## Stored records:
□ □ □ □ □

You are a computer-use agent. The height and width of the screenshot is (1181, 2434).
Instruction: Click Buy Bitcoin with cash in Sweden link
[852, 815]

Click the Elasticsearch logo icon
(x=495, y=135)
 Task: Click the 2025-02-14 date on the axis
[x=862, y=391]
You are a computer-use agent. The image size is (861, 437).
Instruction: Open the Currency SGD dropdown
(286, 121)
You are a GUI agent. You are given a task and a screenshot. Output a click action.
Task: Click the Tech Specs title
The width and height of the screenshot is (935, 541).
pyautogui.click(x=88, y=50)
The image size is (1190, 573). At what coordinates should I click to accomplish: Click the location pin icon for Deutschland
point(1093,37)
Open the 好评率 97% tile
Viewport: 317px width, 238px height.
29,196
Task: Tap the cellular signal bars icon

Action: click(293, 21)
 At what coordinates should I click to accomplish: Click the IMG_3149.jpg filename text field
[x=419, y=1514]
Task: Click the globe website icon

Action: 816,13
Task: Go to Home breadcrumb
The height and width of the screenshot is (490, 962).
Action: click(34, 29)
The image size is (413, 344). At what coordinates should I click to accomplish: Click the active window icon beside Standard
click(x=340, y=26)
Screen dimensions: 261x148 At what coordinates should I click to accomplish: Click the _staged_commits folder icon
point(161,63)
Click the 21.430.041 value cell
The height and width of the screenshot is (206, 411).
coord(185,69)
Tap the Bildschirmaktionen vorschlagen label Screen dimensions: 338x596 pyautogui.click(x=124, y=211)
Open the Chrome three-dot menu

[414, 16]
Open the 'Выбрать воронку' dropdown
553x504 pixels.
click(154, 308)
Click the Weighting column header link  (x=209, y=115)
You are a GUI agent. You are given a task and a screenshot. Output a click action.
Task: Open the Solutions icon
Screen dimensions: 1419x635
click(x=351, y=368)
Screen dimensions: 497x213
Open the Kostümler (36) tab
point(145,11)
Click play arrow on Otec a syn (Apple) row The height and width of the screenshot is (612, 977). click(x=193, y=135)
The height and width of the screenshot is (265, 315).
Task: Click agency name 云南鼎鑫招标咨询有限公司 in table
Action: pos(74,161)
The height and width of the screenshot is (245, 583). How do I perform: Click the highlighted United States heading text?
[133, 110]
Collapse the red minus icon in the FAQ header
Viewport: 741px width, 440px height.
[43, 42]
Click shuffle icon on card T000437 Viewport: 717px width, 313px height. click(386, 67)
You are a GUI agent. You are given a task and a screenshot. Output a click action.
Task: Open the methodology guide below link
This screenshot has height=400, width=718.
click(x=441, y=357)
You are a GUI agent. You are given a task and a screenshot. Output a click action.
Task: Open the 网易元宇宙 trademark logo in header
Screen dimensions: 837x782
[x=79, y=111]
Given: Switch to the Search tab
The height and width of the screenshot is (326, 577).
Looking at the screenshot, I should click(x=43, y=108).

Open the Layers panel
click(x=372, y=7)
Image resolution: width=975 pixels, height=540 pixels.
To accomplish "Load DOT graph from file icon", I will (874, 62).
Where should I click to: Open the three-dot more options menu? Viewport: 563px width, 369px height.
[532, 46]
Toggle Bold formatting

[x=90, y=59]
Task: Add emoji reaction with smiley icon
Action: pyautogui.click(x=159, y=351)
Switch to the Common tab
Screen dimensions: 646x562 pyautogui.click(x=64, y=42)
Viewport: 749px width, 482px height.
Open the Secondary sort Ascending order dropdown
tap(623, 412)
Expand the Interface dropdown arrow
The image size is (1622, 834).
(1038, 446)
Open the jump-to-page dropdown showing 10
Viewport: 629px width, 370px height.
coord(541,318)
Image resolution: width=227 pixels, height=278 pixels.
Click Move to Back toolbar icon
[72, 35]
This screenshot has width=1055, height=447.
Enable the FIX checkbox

□ □ □ □ □

## PROBLEM DESCRIPTION:
What you return must be an exact retyping of the lines above starting at the line with "Task: Open the 网易元宇宙 trademark logo in header" and ending at the line with "Expand the Interface dropdown arrow", and nothing besides.

## RESULT:
Task: Open the 网易元宇宙 trademark logo in header
Screen dimensions: 837x782
[x=79, y=111]
Given: Switch to the Search tab
The height and width of the screenshot is (326, 577).
Looking at the screenshot, I should click(x=43, y=108).

Open the Layers panel
click(x=372, y=7)
Image resolution: width=975 pixels, height=540 pixels.
To accomplish "Load DOT graph from file icon", I will (874, 62).
Where should I click to: Open the three-dot more options menu? Viewport: 563px width, 369px height.
[532, 46]
Toggle Bold formatting

[x=90, y=59]
Task: Add emoji reaction with smiley icon
Action: pyautogui.click(x=159, y=351)
Switch to the Common tab
Screen dimensions: 646x562 pyautogui.click(x=64, y=42)
Viewport: 749px width, 482px height.
Open the Secondary sort Ascending order dropdown
tap(623, 412)
Expand the Interface dropdown arrow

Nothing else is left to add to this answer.